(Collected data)

▶

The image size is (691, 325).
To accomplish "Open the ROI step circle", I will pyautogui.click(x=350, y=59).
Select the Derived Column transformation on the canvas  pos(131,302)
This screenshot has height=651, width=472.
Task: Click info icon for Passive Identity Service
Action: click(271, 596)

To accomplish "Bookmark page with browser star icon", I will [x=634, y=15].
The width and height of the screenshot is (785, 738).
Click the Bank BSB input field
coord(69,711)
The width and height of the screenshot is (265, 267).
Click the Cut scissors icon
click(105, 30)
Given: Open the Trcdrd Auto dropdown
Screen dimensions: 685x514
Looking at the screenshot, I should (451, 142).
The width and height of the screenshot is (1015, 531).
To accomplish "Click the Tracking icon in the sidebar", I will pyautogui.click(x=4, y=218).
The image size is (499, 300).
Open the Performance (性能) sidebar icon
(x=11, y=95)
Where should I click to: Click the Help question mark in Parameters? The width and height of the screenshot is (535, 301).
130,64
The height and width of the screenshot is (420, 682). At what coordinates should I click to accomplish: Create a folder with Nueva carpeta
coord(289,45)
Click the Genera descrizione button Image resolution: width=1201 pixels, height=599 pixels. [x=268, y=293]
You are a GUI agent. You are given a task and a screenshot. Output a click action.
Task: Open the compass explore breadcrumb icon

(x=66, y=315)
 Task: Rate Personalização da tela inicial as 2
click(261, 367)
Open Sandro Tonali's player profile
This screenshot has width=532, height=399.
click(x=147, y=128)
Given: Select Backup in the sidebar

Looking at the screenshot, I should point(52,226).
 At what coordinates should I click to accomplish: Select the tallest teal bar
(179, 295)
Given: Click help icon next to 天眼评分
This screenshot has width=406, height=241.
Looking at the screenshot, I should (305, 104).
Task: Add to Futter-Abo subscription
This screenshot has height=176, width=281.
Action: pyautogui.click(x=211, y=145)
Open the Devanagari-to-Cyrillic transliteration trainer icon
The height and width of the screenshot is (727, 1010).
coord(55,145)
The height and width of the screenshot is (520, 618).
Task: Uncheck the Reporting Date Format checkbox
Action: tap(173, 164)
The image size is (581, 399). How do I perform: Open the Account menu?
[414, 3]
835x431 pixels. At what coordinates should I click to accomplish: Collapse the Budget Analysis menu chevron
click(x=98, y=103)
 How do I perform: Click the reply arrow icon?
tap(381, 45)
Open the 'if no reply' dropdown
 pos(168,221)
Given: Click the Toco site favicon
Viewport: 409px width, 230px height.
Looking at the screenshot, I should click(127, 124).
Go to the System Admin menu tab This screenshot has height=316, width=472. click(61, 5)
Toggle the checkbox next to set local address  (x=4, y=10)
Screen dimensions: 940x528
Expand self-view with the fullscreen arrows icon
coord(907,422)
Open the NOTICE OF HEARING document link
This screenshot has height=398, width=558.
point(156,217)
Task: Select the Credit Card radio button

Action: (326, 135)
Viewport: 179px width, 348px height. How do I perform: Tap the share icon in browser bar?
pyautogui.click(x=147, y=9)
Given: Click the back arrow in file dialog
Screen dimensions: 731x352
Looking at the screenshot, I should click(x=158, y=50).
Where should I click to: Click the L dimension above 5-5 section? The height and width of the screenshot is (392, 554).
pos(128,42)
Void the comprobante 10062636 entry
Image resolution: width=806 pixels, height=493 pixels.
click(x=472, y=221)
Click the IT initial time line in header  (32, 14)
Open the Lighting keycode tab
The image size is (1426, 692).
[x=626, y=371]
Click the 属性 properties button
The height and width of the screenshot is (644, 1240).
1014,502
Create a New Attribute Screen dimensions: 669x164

◀

#### PROBLEM TO WORK ON
Among the entries above, find the line with "Screen dimensions: 685x514" and the line with "The image size is (499, 300)."; give again exactly these two lines and all lines between them.

#### RESPONSE AREA
Screen dimensions: 685x514
Looking at the screenshot, I should (451, 142).
The width and height of the screenshot is (1015, 531).
To accomplish "Click the Tracking icon in the sidebar", I will pyautogui.click(x=4, y=218).
The image size is (499, 300).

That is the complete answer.